CBS Proclaims: 'Workers of the Nation Unite' in MoveOn.org-Backed Union Protests
At the top of Saturday's CBS Early Show, co-host Russ Mitchell cheered unions protests across the country: "Workers uniting. 50 rallies are planned in 50 states today, as organizers show solidarity with Wisconsin state workers, fighting to preserve their right to collectively bargain for benefits and work conditions."
Introducing the segment later, fellow co-host Rebecca Jarvis noted how the protests were organized by MoveOn.org.

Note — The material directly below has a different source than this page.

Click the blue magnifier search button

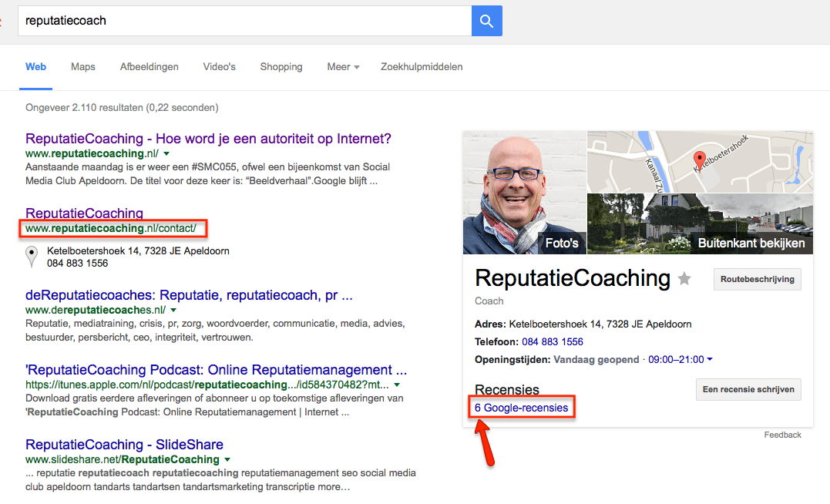pyautogui.click(x=486, y=21)

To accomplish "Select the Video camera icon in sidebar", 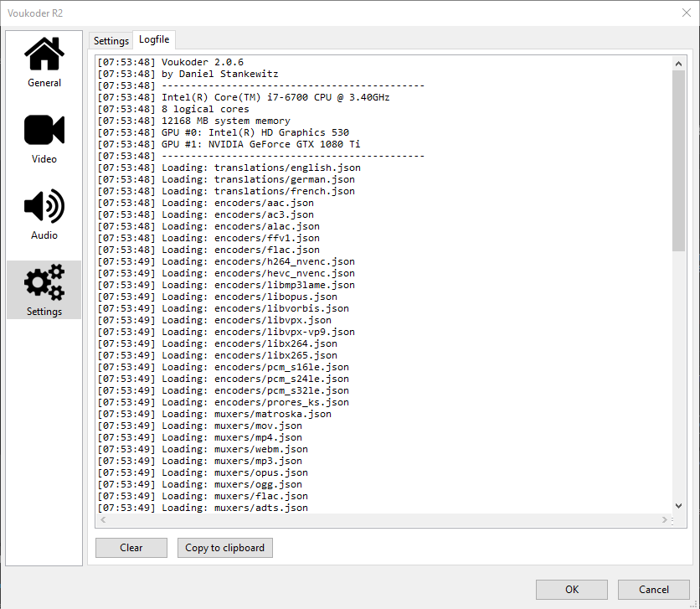I will click(x=44, y=131).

Rather than accurately label the organization as left-wing, she simply referred to it as "an advocacy group." In the report that followed, correspondent Cynthia Bowers announced that "workers who are coming to these rallies around the country to support Wisconsin workers are being told to wear those red t-shirts we've become so familiar with." The headline on screen throughout the segment referenced Karl Marx: "Workers of the Nation Unite; 50 State Rallies to Support Union Rights."

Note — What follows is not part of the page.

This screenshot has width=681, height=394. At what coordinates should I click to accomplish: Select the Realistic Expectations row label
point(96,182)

On Saturday's Evening News, Mitchell again touted the protests: "Tens of thousands of activists rallied across the country today in state capitals like Albany, New York, and dozens of other cities, including Dallas, to show solidarity with unionized public workers in Wisconsin." At that time, Bowers reported: "For the thousand or so activists who protested in Chicago today in support of Wisconsin's public employee unions, the rallying cry was unity."

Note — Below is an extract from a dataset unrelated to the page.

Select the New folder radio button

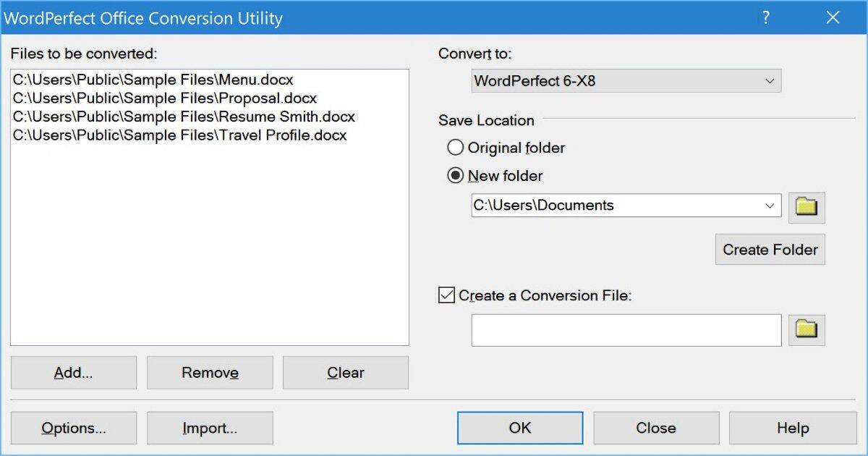tap(456, 176)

After noting how Wisconsin's Scott Walker and other governors were trying to balance state budgets by reducing spending on benefits for some public workers, Bowers added: "It's that attempt to weaken decades of public union clout that is bringing tens of thousands to the capitol building in Madison day after day, and to rallies around the country today." She melodramatically fretted: "The fear that unions may one day disappear from American life."
In her Early Show report, Bowers did feature a sound bite from Walker calling on Democratic members of the Wisconsin State Senate hiding in Illinois to return to work: "Come back to the state capitol. You want to participate in democracy, democracy happens when you're in the arena. The arena is not in Rockford, Illinois. It's not in Freeport, Illinois. It's not in Chicago, Illinois. It's in Madison, Wisconsin, in our state's capitol."
On the Evening News, Bowers spoke to one of those Democrats, Jon Erpenbach, and challenged him and his colleagues: "Public sentiment is saying that you guys should be in the state dealing with this, not out of state."
Here is a full transcript of the February 26 Early Show segment:
8:00AM ET TEASE:
RUSS MITCHELL: Workers uniting. 50 rallies are planned in 50 states today, as organizers show solidarity with Wisconsin state workers, fighting to preserve their right to collectively bargain for benefits and work conditions.
8:13AM ET SEGMENT:
REBECCA JARVIS: Meantime, rallies are scheduled today in every state capital and in some major cities in support of Wisconsin's unionized public employees, who are trying to keep their collective bargaining rights. They're organized by MoveOn.org, an advocacy group, following scattered rallies last week. And CBS News correspondent Cynthia Bowers is in Chicago with the latest. Cynthia, good morning.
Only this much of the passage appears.